Los muertos por la violencia institucional, los muertos por la violencia doméstica (la mayoría mujeres y niños) así como los muertos en enfrentamientos entre bandas y los ocasionados en casos de robo son, en un sentido amplio, víctimas directas no de la “inseguridad” (término abstracto que se utiliza sólo para algunos de estos muertos, excluyendo del luto y llanto a otros) sino víctimas de una política de seguridad, o más sencillamente, víctimas de la seguridad.

Una política de seguridad enfocada en la ocupación policial del territorio con utilización de medidas para el show televisivo como los llamados “corralitos humanos” y el uso del helicóptero merodeando la ciudad ha demostrado al menos cuatro cosas:

Primero ha sido sistemáticamente violatoria de los Derechos Humanos más elementales. Casos de gatillo fácil, detenciones masivas por el código de faltas, hostigamiento policial permanente a jóvenes motociclistas, razias policiales y allanamientos masivos en barrios periféricos, secuestros masivos de motocicletas, ocupación territorial en los márgenes de los barrios estigmatizados y una larga lista de etcéteras ha sido la estrategia que la policía ha encarado en los últimos meses como extraña forma de restablecer los vínculos de confianza con (alguna parte de) la ciudadanía destruidos a partir del 3 y 4 de Diciembre pasado en que se sucedieron los acuartelamientos y posteriores saqueos.

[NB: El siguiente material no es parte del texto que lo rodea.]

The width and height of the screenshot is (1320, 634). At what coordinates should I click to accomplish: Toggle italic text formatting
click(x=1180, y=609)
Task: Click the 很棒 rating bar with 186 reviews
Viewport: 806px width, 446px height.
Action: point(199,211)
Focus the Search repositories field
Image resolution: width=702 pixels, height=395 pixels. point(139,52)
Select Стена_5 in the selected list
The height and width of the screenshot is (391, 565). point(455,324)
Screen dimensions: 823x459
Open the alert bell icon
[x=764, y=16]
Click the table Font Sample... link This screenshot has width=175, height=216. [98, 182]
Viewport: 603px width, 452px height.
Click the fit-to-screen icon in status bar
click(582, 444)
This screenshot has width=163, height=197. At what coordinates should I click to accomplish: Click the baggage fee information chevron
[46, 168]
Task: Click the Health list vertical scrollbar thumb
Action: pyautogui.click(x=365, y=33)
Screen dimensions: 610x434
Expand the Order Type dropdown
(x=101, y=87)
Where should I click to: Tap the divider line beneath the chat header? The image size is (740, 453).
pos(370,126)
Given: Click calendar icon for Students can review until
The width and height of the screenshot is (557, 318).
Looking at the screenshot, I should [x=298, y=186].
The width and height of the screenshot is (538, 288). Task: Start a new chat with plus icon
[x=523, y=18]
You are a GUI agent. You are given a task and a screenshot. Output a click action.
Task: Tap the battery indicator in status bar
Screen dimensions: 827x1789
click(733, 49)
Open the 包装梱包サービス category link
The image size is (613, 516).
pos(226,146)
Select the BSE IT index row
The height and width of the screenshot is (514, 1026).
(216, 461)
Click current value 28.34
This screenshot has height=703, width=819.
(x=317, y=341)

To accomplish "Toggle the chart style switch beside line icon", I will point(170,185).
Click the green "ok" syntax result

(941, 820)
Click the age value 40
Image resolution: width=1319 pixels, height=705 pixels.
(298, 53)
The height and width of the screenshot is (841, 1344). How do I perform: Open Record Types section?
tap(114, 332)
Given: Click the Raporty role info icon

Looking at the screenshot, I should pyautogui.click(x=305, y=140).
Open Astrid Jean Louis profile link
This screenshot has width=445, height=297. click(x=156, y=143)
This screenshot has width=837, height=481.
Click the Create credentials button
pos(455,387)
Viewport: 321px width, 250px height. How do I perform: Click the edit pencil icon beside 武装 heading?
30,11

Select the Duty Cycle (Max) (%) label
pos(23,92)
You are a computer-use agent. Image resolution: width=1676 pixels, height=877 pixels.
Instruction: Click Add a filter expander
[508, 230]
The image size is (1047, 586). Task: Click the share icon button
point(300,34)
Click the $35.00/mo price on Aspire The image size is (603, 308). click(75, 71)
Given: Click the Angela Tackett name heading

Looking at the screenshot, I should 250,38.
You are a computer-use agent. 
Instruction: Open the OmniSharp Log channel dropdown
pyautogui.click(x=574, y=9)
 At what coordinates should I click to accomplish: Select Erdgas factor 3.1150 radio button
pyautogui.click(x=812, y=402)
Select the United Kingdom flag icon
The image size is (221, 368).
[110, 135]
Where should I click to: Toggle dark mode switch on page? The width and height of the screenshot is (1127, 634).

En segundo lugar, la cesión a la policía del gobierno de la seguridad ocasionó graves casos de corrupción. El narco-escándolo no fue sino una muestra de cómo la policía participa activamente en las economías delictivas complejas. Lejos de “combatir el delito” la participación de una división de la policía en el narcotráfico ha demostrado que tiene la capacidad de regular estos mercados ilegales, determinando cuáles serán las bandas que comercializarán con protección policial y cuáles no. Así como la división “Lucha Contra el narcotráfico” participaba de éste, también la justicia investigó a la división “Sustracción de Automotores” precisamente por su participación en el robo de vehículos y protección para desarmaderos clandestinos.

En tercer término la política de seguridad ha demostrado ser una política altamente costosa en términos económicos. La seguridad cada vez se lleva más del presupuesto provincial al tener más policías, más equipamientos, más lugares de trabajo. La burocracia policial ha demostrado ser un enorme aparato que año tras año consume un presupuesto cada vez más ajustado. Cada peso que se destina a seguridad implica un peso menos que se destina a otras áreas provinciales como salud, educación, trabajo o prevención de las adicciones por ejemplo.

Y por último y no por ello menos importante, esta política de seguridad ha sido totalmente ineficiente en la disminución de la violencia en términos objetivos, y de la sensación de miedo que el delito produce en términos subjetivos. Es decir, Córdoba no es una provincia ni más seguridad ni sus habitantes se sienten más seguros.

En síntesis, una política que es violenta y por lo tanto violatoria de derechos, que ha fortalecido redes de corrupción policial, que ha sido costosa en términos económicos y finalmente ineficientes, merece, aunque más no sea, una profunda discusión social que tenga por objeto interpelar al estado provincial para la construcción de soluciones a problemas reales que son urgentes. No resulta disparatado pedirle al Estado Provincial que, dado el dinero que destina y las vidas que están en juego se disminuyan las violencias tanto privadas como públicas.